Why XEN, VMWare, VirtualBox don’t work

XEN, VMWare, VirtualBox, HyperV or any other hypervisor based virtualization technology will not work because EC2 instances are all XEN virtual machines.  For a server to work as a hypervisor, the CPU must have instruction sets that are capable of segregating and handling the load from the server and from each VMs it hosts.  In the case of Amazon, the Amazon EC2 instances that are spun up from XEN hypervisor systems that expose  CPU(s) and other system resources to operating system, however with limited CPU instruction sets that don’t include the ones necessary to run a nested hypervisor.

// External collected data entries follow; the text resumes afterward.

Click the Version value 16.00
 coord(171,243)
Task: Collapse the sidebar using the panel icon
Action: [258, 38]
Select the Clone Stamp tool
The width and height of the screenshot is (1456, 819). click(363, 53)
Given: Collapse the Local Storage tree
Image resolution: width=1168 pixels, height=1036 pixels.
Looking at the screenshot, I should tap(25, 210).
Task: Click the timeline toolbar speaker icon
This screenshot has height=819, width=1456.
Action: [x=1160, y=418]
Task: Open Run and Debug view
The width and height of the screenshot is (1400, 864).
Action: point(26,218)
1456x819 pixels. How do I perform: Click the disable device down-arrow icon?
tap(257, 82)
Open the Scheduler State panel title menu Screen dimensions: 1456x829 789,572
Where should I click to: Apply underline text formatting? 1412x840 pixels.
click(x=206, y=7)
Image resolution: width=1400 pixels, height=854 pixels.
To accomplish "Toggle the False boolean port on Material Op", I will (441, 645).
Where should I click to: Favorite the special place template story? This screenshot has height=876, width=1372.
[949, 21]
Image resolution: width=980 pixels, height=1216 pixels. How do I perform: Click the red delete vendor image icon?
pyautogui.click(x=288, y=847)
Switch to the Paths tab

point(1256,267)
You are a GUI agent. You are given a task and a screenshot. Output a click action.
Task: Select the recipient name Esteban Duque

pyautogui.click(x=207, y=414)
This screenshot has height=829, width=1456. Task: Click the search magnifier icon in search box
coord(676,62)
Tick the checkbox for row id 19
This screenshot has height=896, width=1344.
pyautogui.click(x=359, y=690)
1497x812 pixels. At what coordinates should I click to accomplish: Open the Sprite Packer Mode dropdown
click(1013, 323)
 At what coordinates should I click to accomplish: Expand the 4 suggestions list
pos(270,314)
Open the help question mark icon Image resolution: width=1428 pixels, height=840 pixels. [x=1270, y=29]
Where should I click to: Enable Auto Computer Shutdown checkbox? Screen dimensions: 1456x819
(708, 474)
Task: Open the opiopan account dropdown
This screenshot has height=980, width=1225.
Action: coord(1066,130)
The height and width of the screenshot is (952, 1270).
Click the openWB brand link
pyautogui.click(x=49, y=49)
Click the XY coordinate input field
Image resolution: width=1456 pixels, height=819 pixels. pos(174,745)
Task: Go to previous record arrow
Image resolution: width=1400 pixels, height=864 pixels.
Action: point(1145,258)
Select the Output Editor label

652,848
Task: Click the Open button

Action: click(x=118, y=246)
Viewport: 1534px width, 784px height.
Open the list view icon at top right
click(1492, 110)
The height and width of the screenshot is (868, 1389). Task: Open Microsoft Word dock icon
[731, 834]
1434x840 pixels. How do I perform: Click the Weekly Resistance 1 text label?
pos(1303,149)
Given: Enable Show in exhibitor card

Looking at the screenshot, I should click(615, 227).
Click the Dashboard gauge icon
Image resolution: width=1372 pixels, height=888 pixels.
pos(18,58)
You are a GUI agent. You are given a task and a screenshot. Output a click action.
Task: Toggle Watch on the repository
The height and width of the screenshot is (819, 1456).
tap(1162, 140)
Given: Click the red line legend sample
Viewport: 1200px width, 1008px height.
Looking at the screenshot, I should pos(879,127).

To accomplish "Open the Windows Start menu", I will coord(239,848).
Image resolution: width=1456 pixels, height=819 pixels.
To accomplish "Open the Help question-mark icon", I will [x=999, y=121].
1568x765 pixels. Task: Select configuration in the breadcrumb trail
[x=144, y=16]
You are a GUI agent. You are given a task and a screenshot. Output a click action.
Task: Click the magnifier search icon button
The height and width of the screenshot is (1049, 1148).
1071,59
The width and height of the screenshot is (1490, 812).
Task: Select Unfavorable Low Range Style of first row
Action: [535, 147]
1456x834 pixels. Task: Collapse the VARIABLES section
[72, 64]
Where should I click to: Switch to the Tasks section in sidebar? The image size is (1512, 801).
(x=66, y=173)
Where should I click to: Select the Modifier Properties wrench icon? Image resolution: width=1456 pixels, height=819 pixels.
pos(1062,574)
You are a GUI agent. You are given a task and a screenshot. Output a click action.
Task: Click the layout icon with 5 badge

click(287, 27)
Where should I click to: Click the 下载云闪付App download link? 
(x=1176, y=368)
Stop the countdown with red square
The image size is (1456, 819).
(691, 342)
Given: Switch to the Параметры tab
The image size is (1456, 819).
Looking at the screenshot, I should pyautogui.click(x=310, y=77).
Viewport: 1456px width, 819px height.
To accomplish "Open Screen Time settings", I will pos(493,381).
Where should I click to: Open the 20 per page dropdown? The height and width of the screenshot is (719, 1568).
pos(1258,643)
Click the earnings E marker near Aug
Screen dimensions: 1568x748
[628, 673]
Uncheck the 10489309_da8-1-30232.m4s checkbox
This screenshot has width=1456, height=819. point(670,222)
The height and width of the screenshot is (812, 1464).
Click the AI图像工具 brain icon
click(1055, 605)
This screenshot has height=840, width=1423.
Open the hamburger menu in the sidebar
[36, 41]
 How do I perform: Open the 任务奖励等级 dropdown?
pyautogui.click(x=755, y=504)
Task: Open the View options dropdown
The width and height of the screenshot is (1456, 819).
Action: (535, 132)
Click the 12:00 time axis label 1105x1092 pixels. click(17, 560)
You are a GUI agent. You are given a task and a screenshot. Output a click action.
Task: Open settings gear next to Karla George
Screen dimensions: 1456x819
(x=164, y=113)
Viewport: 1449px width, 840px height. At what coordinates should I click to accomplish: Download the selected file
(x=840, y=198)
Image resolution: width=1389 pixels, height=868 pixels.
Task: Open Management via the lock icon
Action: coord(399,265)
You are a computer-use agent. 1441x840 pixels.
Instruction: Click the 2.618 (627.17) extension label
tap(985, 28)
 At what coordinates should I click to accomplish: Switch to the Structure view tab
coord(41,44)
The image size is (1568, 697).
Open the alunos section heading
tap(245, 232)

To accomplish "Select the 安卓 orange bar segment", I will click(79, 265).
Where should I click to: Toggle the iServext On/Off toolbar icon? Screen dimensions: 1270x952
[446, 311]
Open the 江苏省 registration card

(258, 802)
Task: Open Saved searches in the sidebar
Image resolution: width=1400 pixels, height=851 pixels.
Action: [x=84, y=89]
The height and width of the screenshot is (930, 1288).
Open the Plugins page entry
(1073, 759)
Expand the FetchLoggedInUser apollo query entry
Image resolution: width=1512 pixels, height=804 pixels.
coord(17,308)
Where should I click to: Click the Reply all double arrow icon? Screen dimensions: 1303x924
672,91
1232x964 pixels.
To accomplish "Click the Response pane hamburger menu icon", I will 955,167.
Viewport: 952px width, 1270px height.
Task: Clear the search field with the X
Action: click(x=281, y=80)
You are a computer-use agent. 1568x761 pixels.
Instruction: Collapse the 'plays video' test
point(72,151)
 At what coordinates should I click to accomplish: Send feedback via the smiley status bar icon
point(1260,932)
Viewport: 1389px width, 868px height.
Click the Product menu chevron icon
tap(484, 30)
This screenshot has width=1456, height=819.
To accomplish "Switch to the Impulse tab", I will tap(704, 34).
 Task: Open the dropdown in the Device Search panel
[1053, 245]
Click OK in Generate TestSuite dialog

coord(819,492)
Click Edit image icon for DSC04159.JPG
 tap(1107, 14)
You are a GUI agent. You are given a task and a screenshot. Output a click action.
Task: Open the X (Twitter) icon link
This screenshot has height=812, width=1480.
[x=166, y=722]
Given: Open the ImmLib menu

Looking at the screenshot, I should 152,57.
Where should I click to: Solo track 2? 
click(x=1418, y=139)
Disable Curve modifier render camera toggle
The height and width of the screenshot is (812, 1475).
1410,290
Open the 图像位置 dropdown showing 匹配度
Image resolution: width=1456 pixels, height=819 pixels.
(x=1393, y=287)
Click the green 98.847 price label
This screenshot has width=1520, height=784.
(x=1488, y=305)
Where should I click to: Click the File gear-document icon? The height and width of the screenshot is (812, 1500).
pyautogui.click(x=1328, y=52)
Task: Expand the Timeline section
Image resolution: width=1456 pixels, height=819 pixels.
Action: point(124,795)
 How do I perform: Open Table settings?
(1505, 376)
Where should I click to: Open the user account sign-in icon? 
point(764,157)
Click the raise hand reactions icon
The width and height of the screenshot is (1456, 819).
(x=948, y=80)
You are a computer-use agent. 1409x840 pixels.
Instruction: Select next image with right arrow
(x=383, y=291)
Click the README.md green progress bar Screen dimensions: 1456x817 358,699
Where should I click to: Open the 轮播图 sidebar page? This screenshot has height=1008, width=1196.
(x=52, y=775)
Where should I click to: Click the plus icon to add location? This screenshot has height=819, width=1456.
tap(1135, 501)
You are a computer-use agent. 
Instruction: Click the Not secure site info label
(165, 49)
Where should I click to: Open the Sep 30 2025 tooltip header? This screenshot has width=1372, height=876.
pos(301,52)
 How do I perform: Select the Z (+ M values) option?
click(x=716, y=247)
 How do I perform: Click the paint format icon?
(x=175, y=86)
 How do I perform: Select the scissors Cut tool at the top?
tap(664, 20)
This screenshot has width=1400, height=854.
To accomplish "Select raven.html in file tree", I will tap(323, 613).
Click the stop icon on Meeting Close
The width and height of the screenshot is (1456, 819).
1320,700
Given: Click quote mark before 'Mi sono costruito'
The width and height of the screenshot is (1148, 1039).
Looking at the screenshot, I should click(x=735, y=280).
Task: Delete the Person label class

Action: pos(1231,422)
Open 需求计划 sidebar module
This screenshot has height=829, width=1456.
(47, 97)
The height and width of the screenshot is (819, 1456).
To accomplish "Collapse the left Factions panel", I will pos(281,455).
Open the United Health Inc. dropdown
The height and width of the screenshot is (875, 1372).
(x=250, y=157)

Though it is “technically” possible to make these instruction sets available to VM hosts, amazon would never allow this for security and sanity reasons because this gives the VM host much higher level of access to the underlying CPU and in turn the whole system.  Hackers will have a field day crippling the underlying hosts. And to be honest, I wouldn’t even bother nesting hypervisor based VMs due to the performance impact of instructions traversing two or more hypervisors before getting executed by the CPU.  And if you disagree with me you are stupid and ugly 🙂

Disclaimer:  Using this method in a production environment requires PROPER planning and preparation to account for load balancing and disaster recovery to avoid downtime in the event of server failures. Experiment and architect in a way that works for your environment.

Hope this was informative.  If you have any odd ways you have squeezed juice out of your linux servers, please share in the comments section below.